A key measure of eurozone money market stress rose to its highest in almost a week on Monday on concerns about the ability of the region's weakling states to raise funds at sustainable levels from capital markets. The premium that London interbank offered rates for three-month euros trade over the three-month Overnight Index Swap rate - a gauge of market stress - rose to 35 basis poitns from 32 bps on Friday, indicating increased strain.
Tensions around eurozone sovereign debt markets mounted, pushing Portuguese and Spanish sovereign bond yields to their highest levels since December 1, after a source told Reuters that Portgual was being pressured into accepting financial aid. The report fuelled investor jitters before Portugal, Spain and Italy test the markets with bond auctions this week.
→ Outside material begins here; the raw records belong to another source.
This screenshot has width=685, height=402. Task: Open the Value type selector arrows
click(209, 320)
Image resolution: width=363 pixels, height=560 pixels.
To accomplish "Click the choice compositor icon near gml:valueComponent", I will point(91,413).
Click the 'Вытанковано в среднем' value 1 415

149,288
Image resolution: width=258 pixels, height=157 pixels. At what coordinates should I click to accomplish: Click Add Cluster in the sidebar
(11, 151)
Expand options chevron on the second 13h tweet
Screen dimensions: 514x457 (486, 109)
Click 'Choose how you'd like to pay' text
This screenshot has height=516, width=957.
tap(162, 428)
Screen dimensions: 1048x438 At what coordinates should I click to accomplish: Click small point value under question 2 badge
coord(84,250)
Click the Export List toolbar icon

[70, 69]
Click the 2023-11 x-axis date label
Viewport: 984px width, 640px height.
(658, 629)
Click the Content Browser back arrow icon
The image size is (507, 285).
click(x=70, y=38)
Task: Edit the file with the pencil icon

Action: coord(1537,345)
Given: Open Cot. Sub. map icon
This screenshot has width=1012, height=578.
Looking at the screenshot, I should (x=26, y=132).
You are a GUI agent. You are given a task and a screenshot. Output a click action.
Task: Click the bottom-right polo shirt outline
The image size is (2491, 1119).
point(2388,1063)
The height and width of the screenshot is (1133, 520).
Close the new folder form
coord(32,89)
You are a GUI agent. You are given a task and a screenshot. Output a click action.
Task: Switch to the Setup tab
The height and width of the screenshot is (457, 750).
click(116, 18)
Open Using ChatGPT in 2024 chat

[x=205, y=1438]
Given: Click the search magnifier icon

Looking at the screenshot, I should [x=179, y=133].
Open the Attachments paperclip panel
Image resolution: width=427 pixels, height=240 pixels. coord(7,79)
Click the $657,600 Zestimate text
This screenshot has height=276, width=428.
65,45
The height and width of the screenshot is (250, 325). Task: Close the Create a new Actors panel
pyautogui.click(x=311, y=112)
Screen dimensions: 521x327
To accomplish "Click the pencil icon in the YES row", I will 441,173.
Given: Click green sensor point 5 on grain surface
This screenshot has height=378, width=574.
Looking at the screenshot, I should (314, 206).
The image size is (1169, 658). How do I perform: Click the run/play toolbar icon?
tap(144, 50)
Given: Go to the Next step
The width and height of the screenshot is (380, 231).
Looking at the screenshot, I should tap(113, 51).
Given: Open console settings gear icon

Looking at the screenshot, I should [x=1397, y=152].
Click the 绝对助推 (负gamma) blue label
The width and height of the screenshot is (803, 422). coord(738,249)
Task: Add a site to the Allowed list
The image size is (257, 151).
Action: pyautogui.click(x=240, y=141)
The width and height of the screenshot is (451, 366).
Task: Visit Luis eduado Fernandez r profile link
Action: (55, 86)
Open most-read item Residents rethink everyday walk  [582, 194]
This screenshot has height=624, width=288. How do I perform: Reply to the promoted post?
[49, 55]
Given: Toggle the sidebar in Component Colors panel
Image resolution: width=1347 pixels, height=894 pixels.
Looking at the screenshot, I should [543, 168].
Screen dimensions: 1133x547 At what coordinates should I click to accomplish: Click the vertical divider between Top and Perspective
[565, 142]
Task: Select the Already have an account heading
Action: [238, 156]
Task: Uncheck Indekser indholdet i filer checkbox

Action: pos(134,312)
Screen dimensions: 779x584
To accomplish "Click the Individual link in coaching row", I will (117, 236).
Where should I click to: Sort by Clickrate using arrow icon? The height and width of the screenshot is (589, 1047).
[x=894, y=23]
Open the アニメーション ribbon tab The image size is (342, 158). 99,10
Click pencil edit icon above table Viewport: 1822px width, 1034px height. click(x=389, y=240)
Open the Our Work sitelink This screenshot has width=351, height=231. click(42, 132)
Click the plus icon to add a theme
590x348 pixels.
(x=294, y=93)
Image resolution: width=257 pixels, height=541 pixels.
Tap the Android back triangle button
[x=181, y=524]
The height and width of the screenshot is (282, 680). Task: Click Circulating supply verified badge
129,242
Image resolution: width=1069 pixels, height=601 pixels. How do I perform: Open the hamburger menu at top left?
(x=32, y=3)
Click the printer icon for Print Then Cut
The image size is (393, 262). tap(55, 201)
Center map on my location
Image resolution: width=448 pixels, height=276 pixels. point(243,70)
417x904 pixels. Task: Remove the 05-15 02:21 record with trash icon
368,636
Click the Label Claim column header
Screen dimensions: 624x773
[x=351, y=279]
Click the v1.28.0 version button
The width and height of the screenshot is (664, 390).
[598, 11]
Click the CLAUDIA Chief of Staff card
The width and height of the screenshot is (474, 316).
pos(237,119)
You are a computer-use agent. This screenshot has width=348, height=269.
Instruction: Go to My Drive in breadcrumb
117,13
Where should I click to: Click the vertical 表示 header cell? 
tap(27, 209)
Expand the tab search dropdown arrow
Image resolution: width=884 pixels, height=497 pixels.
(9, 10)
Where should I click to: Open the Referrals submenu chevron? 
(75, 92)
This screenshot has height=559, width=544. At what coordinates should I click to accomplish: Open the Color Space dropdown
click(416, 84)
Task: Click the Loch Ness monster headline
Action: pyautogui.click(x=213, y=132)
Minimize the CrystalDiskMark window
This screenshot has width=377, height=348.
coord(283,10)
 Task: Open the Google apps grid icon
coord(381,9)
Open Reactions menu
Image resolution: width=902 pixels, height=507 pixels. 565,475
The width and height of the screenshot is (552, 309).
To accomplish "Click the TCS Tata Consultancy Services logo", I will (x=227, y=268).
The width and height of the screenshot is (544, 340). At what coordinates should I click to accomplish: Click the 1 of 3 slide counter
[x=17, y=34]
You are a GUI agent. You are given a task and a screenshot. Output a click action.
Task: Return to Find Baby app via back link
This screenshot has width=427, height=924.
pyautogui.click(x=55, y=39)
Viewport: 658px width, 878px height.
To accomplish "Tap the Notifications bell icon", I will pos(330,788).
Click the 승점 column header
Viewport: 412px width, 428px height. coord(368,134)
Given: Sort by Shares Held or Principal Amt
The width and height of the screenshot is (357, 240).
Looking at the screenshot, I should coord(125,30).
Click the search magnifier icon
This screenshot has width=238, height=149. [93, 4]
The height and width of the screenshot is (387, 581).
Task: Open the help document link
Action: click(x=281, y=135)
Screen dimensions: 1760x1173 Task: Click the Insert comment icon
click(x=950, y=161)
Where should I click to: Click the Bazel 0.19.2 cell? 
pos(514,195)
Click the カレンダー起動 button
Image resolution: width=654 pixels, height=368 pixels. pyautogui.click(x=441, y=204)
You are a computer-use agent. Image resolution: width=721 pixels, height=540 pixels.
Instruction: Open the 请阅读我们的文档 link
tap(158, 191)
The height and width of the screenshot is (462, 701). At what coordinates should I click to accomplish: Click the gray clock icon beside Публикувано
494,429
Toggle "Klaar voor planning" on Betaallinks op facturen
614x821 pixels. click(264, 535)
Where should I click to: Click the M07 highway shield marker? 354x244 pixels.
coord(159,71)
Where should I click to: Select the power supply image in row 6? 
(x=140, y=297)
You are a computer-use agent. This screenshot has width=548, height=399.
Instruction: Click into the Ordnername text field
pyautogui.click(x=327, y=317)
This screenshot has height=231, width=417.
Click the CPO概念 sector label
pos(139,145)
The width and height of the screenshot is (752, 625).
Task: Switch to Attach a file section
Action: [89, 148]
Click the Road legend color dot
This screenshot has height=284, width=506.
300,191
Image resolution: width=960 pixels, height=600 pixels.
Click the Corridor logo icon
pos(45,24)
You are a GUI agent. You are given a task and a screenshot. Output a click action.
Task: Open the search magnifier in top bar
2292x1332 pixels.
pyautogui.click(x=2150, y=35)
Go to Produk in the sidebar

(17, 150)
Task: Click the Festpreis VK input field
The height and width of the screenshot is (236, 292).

"We have seen an increase in risk premium at the short end (of money markets) on the back of that. The market is facing a lot of supply this week, not just T-Bills but longer-dated auctions as well," Nick Stamenkovic, a rate strategist at RIA Capital Markets, said.
Traders and strategists said flows in the market for secured lending for Portuguese assets remained minimal, while Irish and Greek repo markets were still all but shut. Copious amounts of excess liquidity in the euro system, meanwhile, kept benchmark euro interbank rates pinned down on Monday, with the European Central Bank sticking to its policy of providing unlimited three-month funds to the region's weaker banks until at least April.
Three-month euro Libor inched down to 0.93125 percent from 0.93188 percent on Friday, according to the British Bankers' Association's daily fixings. The equivalent three-month Euribor rate - traditionally the main gauge of unsecured interbank euro lending, and a mix of interest rate expectations and banks' appetite for lending - fell to 0.995 percent, the lowest level since mid-October.
Shorter-term one-week rates held steady at 0.552 percent while overnight rates fixed at 0.380 percent on Friday. The ECB is expected to allot 190 billion euros ($244.7 billion) at its regular seven-day refinancing operation this week, a Reuters poll of money market traders showed, versus 195.691 at last week's operation. The refinancing operations have acted as a liquidity safety net for vulnerable eurozone banks since the onset in 2008 of the financial crisis froze interbank credit markets.